Pedro Costa semble faire un arrêt sur image sur un personnage, Vitalina Varela, qu'il nous avait déjà présentée dans Horse Money, mais sans en examiner à fond toutes les nuances. "Ce film est le sien, a dit le réalisateur en présentant son héroïne à la première du film, elle l'a écrit et interprété. Il lui appartient". Une revendication qui corrobore une démarche qui accompagne Pedro Costa depuis de très nombreuses années : celle de donner une voix à tous ceux – les plus misérables et les plus invisibles d’une Lisbonne très loin de l’image qu’en donnent les cartes postales – qui sont réduits au silence. Ombres parmi les ombres, les personnages de Pedro Costa portent sur leurs épaules une tristesse que le réalisateur s’obstine à partager avec eux, dans une sorte de rituel cathartique partagé, plein d’une force un peu désespéré. Sans s’éloigner d’un centimètre de la rigueur esthétique qui rend son cinéma unique (atmosphères sombres, narrations raréfiée et mystérieuse, des thèmes dérangeants), Pedro consolide avec Vitalina Varela son statut de réalisateur mythique.

Vitalina Varela, l’héroïne cap-verdienne du film, arrive à Lisbonne trop tard pour embrasser son mari, décédé depuis peu, mari qu’elle n’a revu que deux fois depuis qu’il est parti pour le Portugal pour y trouver une vie meilleure. Tout ce qui lui reste à faire, c’est chercher à reconstruire le quotidien d’un homme qu’elle ne connaît plus et le souvenir de leurs projets futurs, maintenant irrémédiablement entachés par le rouge du sang qui reste sur le coussin du défunt. La vie qui devait être, celle d’une famille enfin réunie à Lisbonne sous un toit solide, reste à l'état embryonnaire, comme un rêve interrompu par un réveil brutal.

Emprisonnée dans les intransigeants clairs-obscurs (magnifiquement rendus par le chef-opérateur Leonardo Simões) d’une Lisbonne labyrinthique et triste, Vitalina déambule dans ce territoire du milieu qui se rapproche désormais plus du cauchemar que du rêve. Si, dès les premières images du film (celle du débarquement de l’avion de l’héroïne, pieds nus, accueillie par un inquiétant groupe de personnel d’entretien), le ton surréaliste du film est donné, la substance qui se cache derrière ce filtre, celle d’une Lisbonne cachée et misérable, ne perd rien de sa puissance ensuite.

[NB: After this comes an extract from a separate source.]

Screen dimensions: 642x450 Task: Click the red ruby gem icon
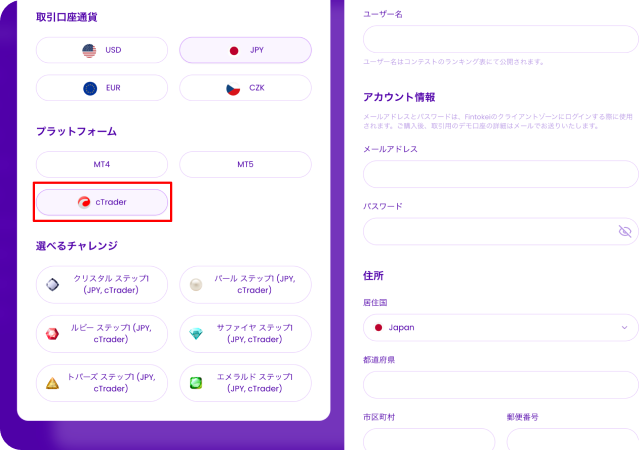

La réalité subjective racontée par Vitalina, embrumée par la douleur de la perte non seulement de son mari mais aussi d’un futur meilleur, est radicale dans sa tristesse désespérée, bien montrée par les plans quasi exclusivement nocturnes, dans un aller-retour de clairs-obscurs qui font penser au Caravage.

Vitalina Varela est porteur d'un désespoir abyssal qui, inutile de le nier, pourra décourager beaucoup de spectateurs (on trouve ici très peu de dialogues auxquels s’accrocher). Comme une revanche sur ses oppresseurs, Vitalina raconte son histoire sans se préoccuper des expectatives de ceux qui l'écoutent (ou mieux : la regardent), imposant enfin sa loi. Ceci est son histoire, ceci est son film, ceci est sa revanche personnelle, dont Pedro Costa se fait le porte-voix.

Vitalina Varela a été produit par OPTEC Sociedade Óptica Técnica.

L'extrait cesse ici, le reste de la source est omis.